[Text under study]
* * * *
When Do College Students Avoid Drinking Alcohol?
College Drinking Practices
Drinking is an extremely common practice on college and university campuses. Most new students have some prior experience with alcohol; however, in the college environment, consumption levels frequently increase substantially. A number of factors help explain this increased participation in drinking, including traditional connections between college and alcohol intake, the lack of behavioral monitoring by parents, relatively easy access to alcohol, lax or spotty enforcement of laws and school policies that prohibit underage drinking and the amount of free time commonly available to college students.
Unfortunately, close to 50 percent of U.S. college students intentionally seek to get drunk by consuming large amounts of alcohol in a short span of time. This practice, known as binge drinking, is linked to serious harms for the individual who drinks excessively, the larger campus environment and society as a whole. Examples of the harms associated with binge drinking in particular and/or excessive drinking in general include injuries and deaths related to car crashes and other accidents, injuries and deaths related to physical assaults, mental and physical trauma related to sexual assaults, increased chances of developing alcohol use disorder (alcohol abuse/alcoholism) and increased chances of attempting or committing suicide.
College Drinking Motivations
Whether they’re aware of them or not, all alcohol consumers have reasons for their involvement in drinking. This fact applies equally to college students. Potential motivations for drinking include the desire to feel pleasure or elevate existing pleasurable feelings, the desire to make relatively easy social connections with others, the desire to conform to the expectations of peers or other social groups and the desire to cope with or avoid unpleasant situations or unpleasant states of mind. Alcohol consumption is also influenced by preexisting expectations regarding the pros and cons of drinking. As a rule, people who enter drinking situations with an expectation of experiencing desirable or positive outcomes typically have a greater incentive to consume alcohol than people who enter such situations with an expectation of experiencing undesirable or negative outcomes.
When Do Students Avoid Drinking?
In the study published in Drug and Alcohol Review, researchers from the University of Connecticut School of Medicine and Fairleigh Dickinson University used information gathered from 1,631 students to explore the reasons college students choose not to participate in alcohol consumption. All of the study participants were asked to keep a journal for one month and record their reasons for not consuming alcohol on any given night. In addition, the participants were asked to report their daily emotional status, their general reasons for consuming alcohol and their general expectations regarding the pros and cons of drinking.
After analyzing each participant’s drinking journal, the researchers concluded that college students avoid consuming alcohol for a number of reasons, including a lack of drinking companions, the need to complete school work, the need to hold down a job, lack of yearning for alcohol consumption on a given night and a habitual tendency to not drink alcohol. When the researchers looked at the connection between emotional status and the stated reasons for not drinking, they found very complex and situational interactions. For example, levels of sadness can rise in college students who don’t drink because they lack drinking companions; however, levels of sadness can fall in students who don’t drink because they need to complete work for their classes. The situation grew even more complex when the researchers considered general drinking motivations and expectations of alcohol effects. For example, they found that several stated reasons not to drink were linked to certain drinking motivations (e.g., the desire to conform or cope with unwanted feelings), but not others.
The study’s authors believe that their complicated findings help explain why researchers commonly have a hard time linking alcohol consumption to specific moods or states of mind. They also believe that information gathered from daily drinking journals and other detailed, long-term approaches can eventually help clarify the reasons why college students or other people do or don’t consume alcohol in specific circumstances.
* * * *
[What to do] Rewrite the part of the college drinking article that opens with "The study’s authors" and closes with "in specific circumstances.", swapping "journals" for "diaries". The entries after this point have nothing to do with the college drinking article.

[Recorded data]
* * * *
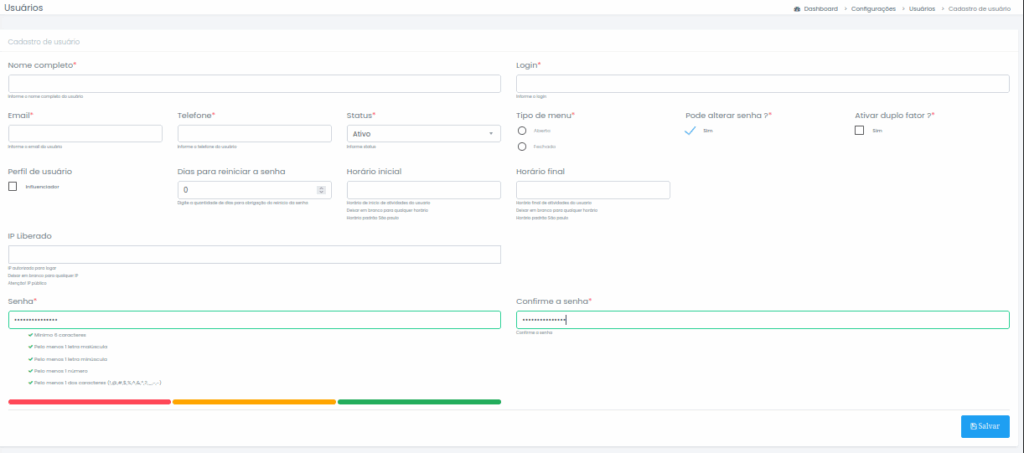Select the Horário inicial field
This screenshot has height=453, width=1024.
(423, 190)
* * * *
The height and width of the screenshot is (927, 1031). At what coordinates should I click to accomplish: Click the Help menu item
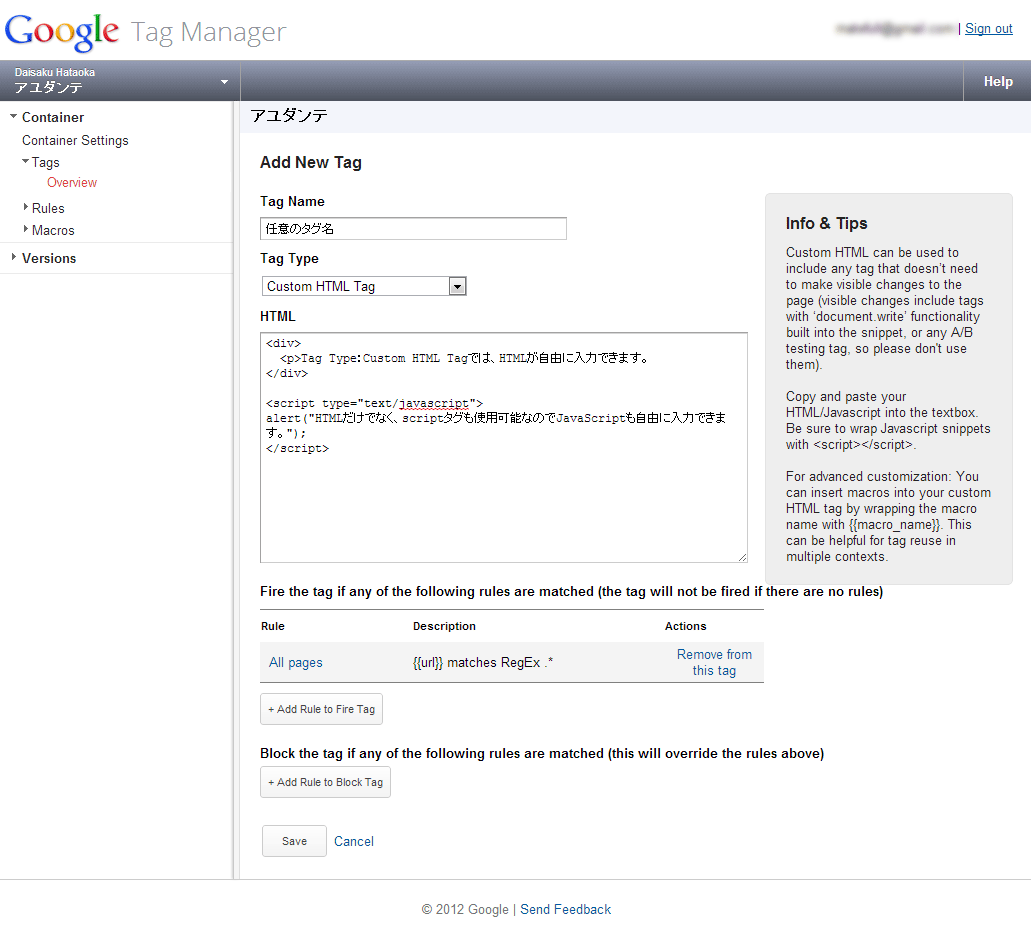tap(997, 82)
* * * *
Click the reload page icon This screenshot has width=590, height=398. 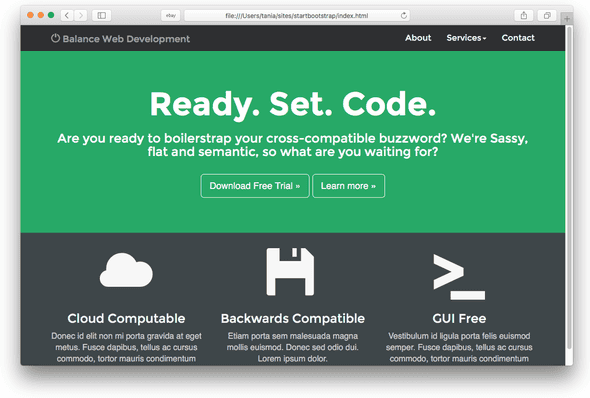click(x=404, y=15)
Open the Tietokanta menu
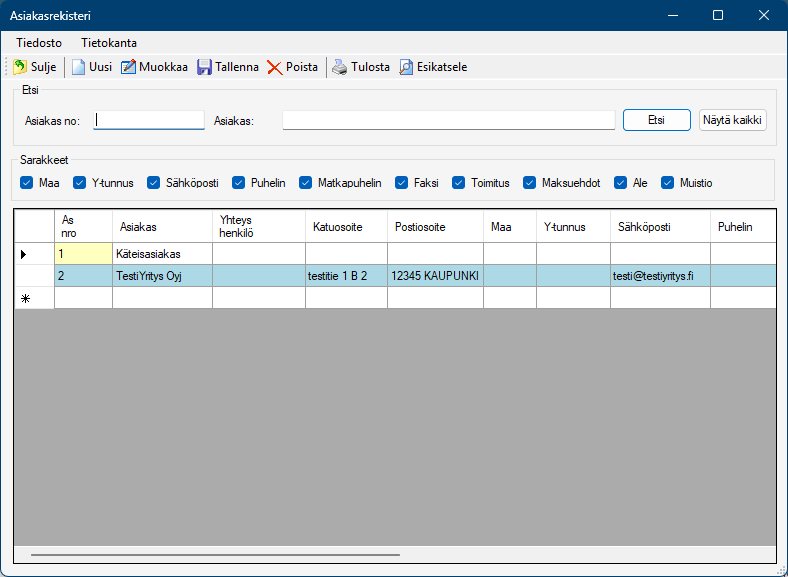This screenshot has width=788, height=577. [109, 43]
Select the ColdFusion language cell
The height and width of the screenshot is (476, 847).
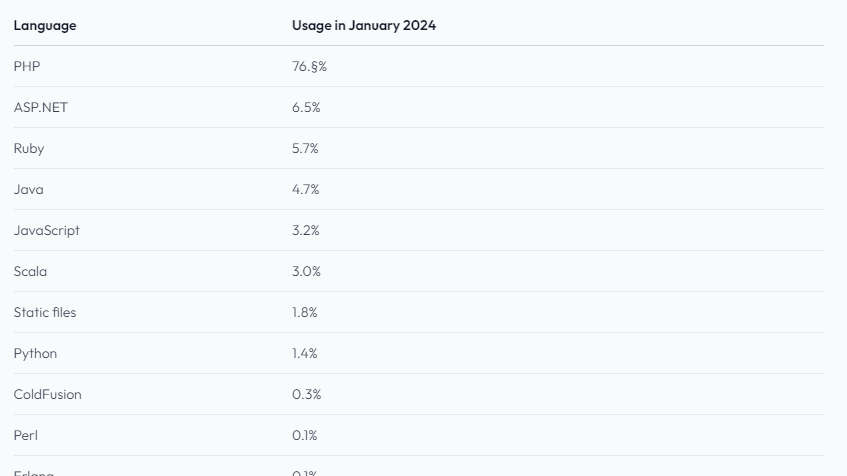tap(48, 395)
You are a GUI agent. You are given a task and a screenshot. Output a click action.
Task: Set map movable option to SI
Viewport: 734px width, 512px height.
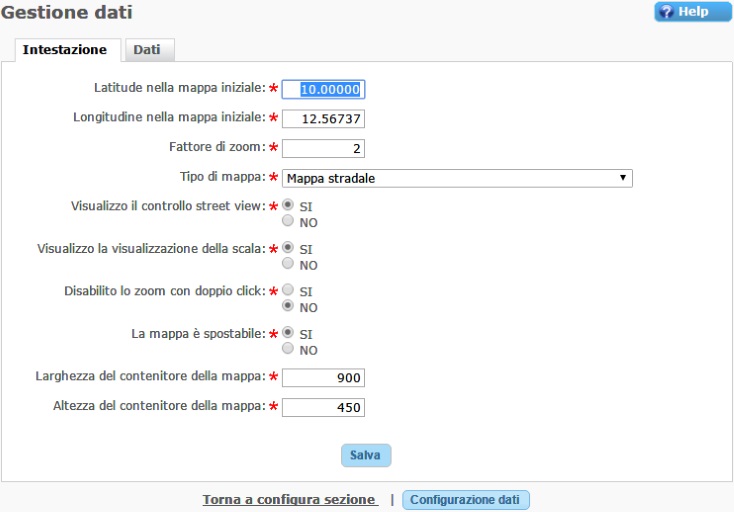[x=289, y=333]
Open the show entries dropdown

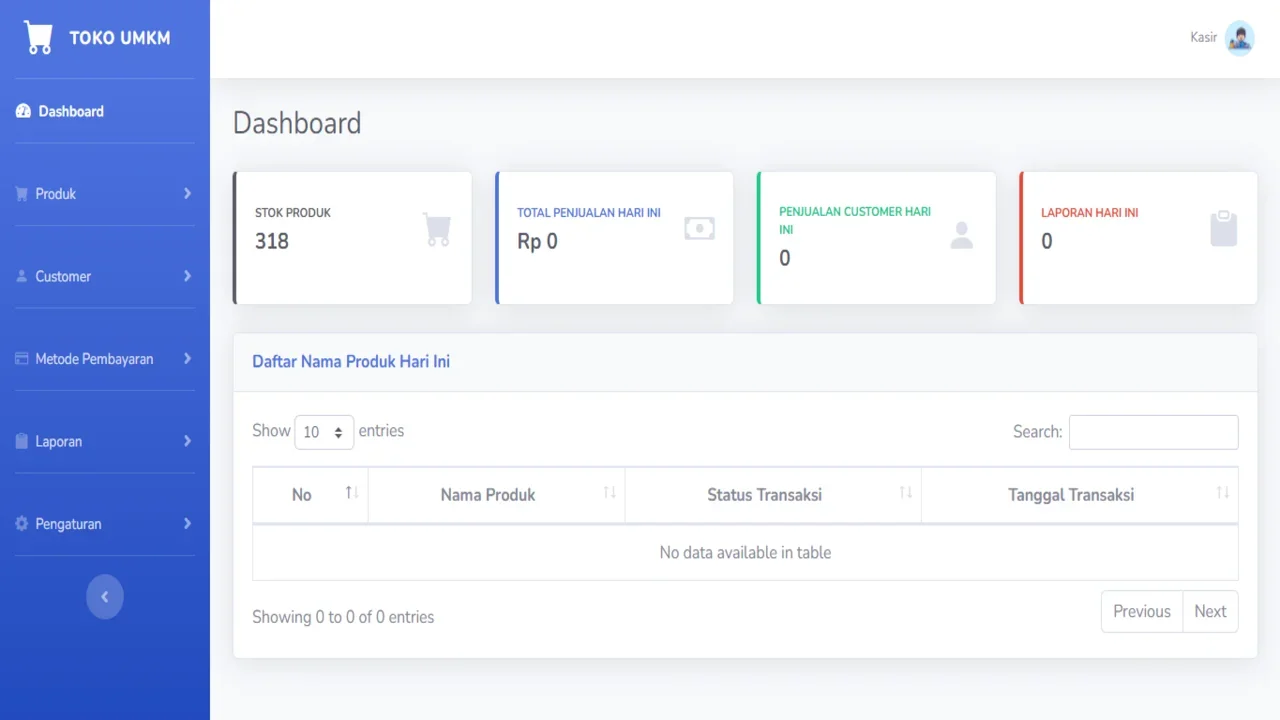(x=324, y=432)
* * * *
[Exercise output]
The study’s authors believe that their complicated findings help explain why researchers commonly have a hard time linking alcohol consumption to specific moods or states of mind. They also believe that information gathered from daily drinking diaries and other detailed, long-term approaches can eventually help clarify the reasons why college students or other people do or don’t consume alcohol in specific circumstances.